The CH domain of Upf1 mediates interaction with Rps26. (A) Schematic representation of Upf1 fragments tested for interaction with Rps26. (B,C) Two-hybrid assays were performed in the GGY1::171 upf1Δ strain to prevent any effects of possible oligomerization with endogenous Upf1 protein. Interaction of Rps26 with either full-length Upf1 mutant alleles (B) or indicated truncations of Upf1 (C) are shown. Values for β-galatosidase assays represent mean ± standard deviation for three independent experiments performed on cultures from independent transformants.

The CH domain of Upf1 mediates interaction with Rps26. (A) Schematic representation of Upf1 fragments tested for interaction with Rps26. (B,C) Two-hybrid assays were performed in the GGY1::171 upf1Δ strain to prevent any effects of possible oligomerization with endogenous Upf1 protein. Interaction of Rps26 with either full-length Upf1 mutant alleles (B) or indicated truncations of Upf1 (C) are shown. Values for β-galatosidase assays represent mean ± standard deviation for three independent experiments performed on cultures from independent transformants.

Upf1 N terminus is required for its interaction with Rps26

Mutations in the Upf1 N terminus completely disrupted its interaction with Rps26 (Fig. 5B). However, the ability of two different Upf1 proteins with C-terminal amino acid substitutions (DE572AA or RR793AA) to retain interaction with Rps26 does not rule out the possibility that the Upf1 C terminus also interacts with Rps26. To define more precisely the domain(s) of Upf1 that mediate interaction with Rps26, we further tested the interactions of a series of previously characterized N- and C-terminal Upf1 truncations (Fig. 5A; He et al. 1997). We first tested Upf1(1–289), which harbors only the first 289 amino acid residues of Upf1, and Upf1(290–971), which lacks the first 289 amino acids of Upf1. Upf1(1–289), which includes the CH domain but lacks the helicase domains of Upf1, still showed interaction with Rps26 (Fig. 5C). Upf1(290–971), on the other hand, failed to show any interaction with Rps26 (Fig. 5C), confirming that the C-terminal domains of Upf1 are not important for binding to Rps26. To further narrow down the minimal interaction domain on Upf1, we tested N- and C-terminal truncations of the Upf1(1–289) fragment. Since residues 62 and 84 were found to be important for Rps26 interaction (Fig. 5B), fragments tested spanned residues 1–181, 1–207, 62–181, 62–207, and 62–289 (Fig. 5A). The shortest Upf1 fragment that still retained the ability to interact with Rps26 was comprised of residues 62–207 (Fig. 5C). Interestingly, the interaction of Upf1(1–289) with Rps26 was weaker than that observed with either full-length Upf1, or the shortest Upf1(62–207) fragment.

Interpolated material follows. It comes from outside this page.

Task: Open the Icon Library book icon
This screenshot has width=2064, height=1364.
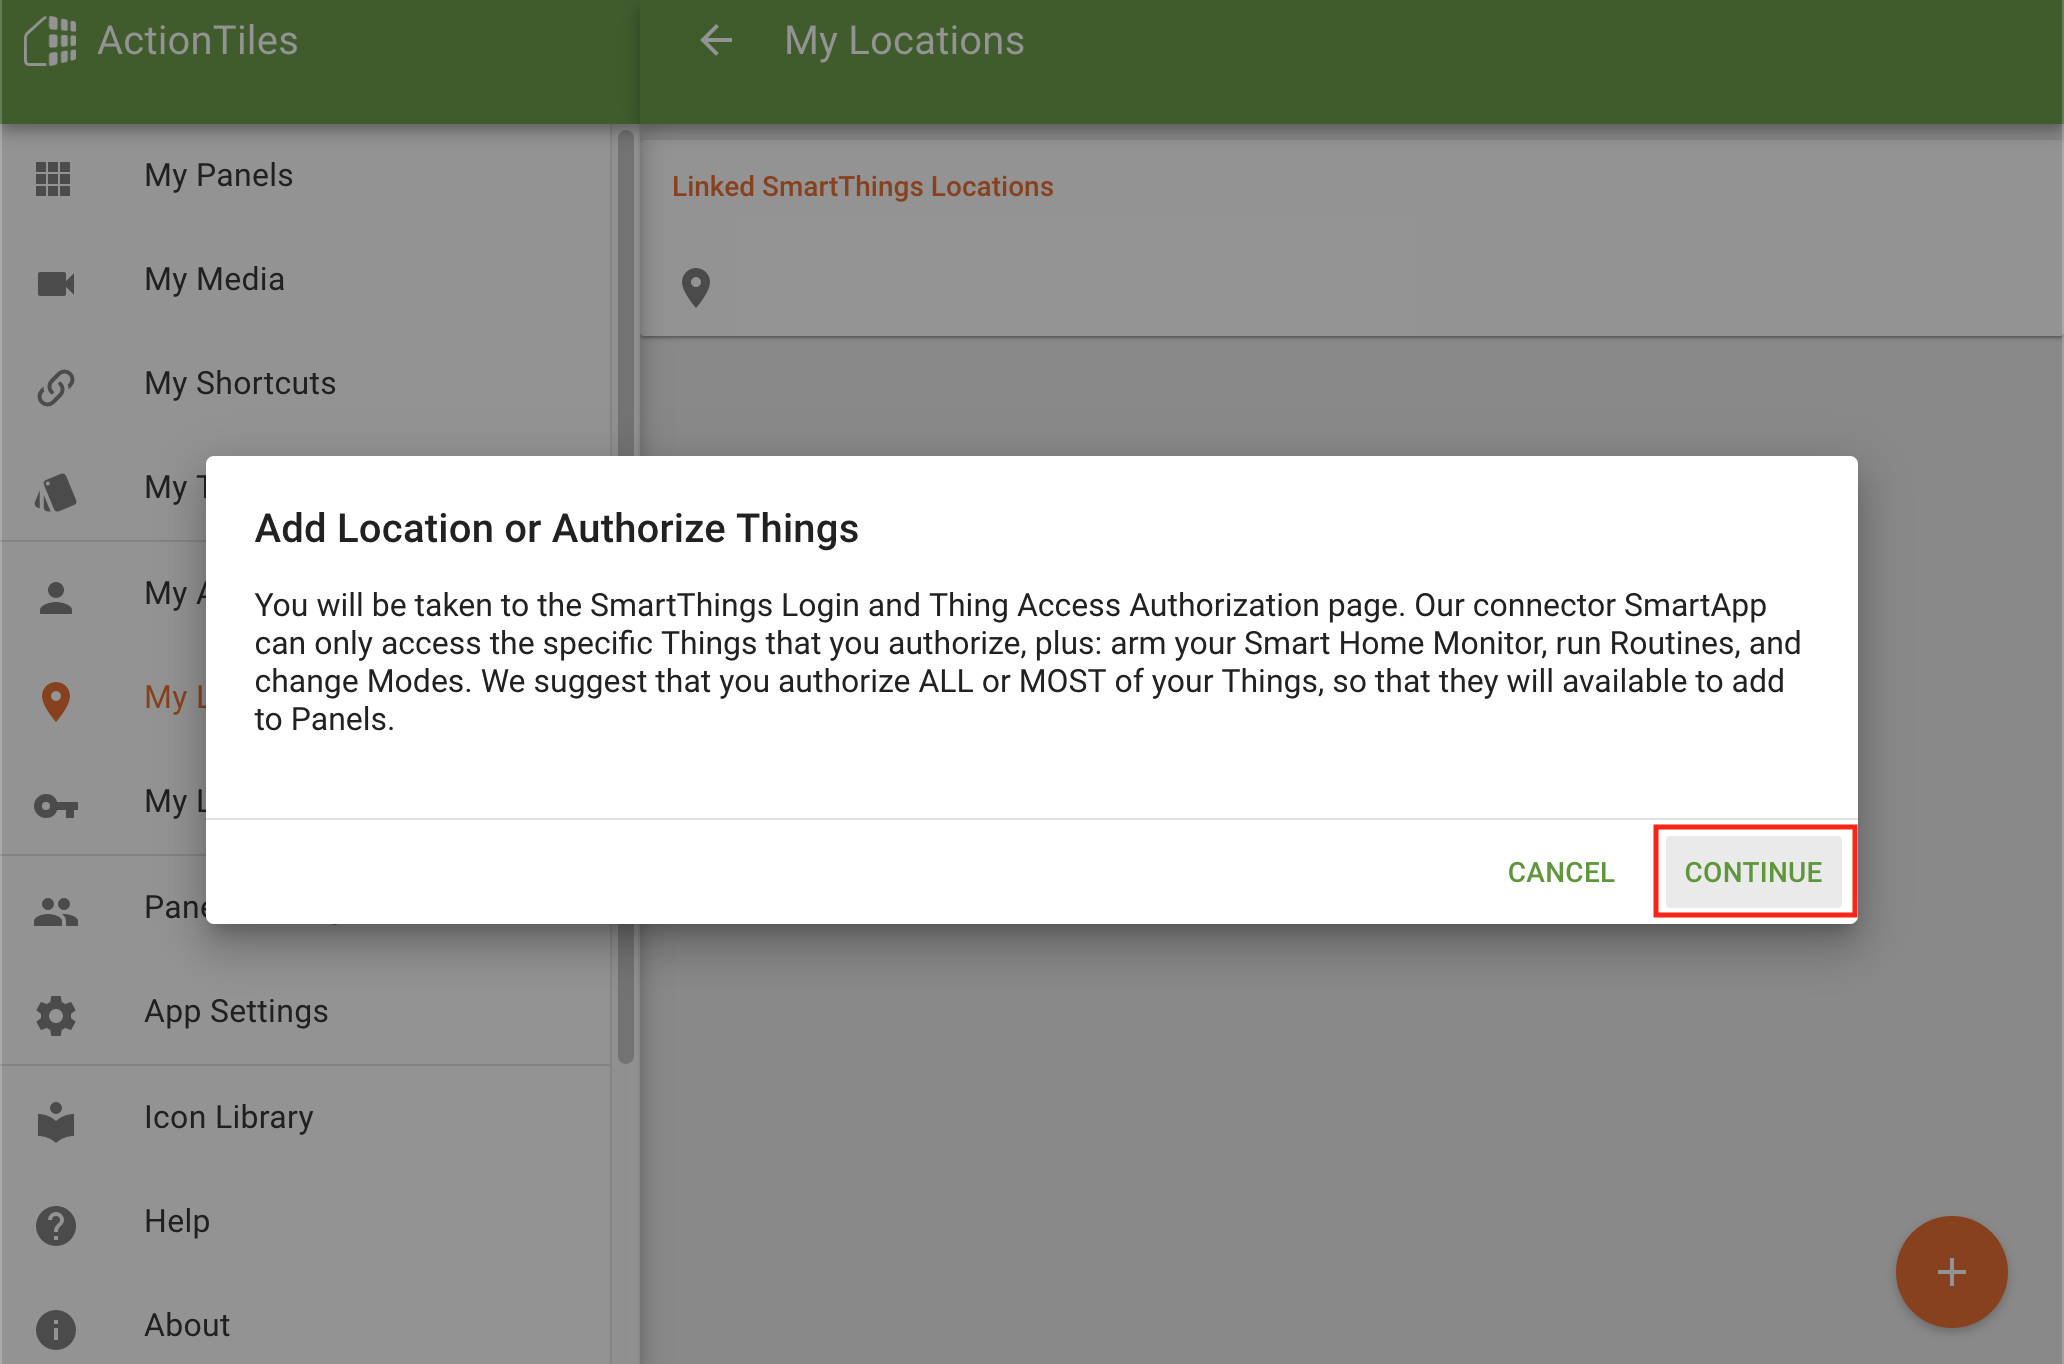Action: [53, 1116]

Rps26 interacts with Upf1 in vitro

Two-hybrid interactions can be bridged (Bartel et al. 1993; Bartel and Fields 1995; He et al. 1997), so we sought to determine whether Upf1:Rps26 interaction could be confirmed biochemically, using an in vitro binding assay. Purified yeast FLAG-Upf1 (Fig. 6A) and lysates from Escherichia coli expressing recombinant His-tagged Rps26 (Fig. 6B) were incubated and subjected to immunoprecipitation using anti-FLAG beads. An E. coli strain not expressing any His-tagged protein was used as a control for background binding. Analysis of the immunoprecipitates showed coimmunoprecipitation of His-Rps26 with FLAG-Upf1 and not with FLAG beads alone (Fig. 6C, cf. lanes 8 and 12). This in vitro data, in addition to the two-hybrid analyses, demonstrates that Upf1 association with the 40S subunit is mediated at least in part by a direct interaction with 40S ribosomal protein Rps26 and does not involve any endogenous yeast protein bridging the interaction.
FIGURE 6.

Upf1 interacts with Rps26 in vitro. In vitro binding assays were performed with E. coli BL21(DE3) cells expressing His-Rps26. (A) Coomassie-stained SDS-PAGE gel showing purity of yeast FLAG-Upf1. (B) Time course of His-Rps26 expression after IPTG induction in E. coli BL21(DE3) cells. (C) Western blot analyses of anti-FLAG immunoprecipitation assays utilized anti-His and anti-Upf1 antibodies on input (I), flowthrough (FT), wash (W), and eluate (E) fractions.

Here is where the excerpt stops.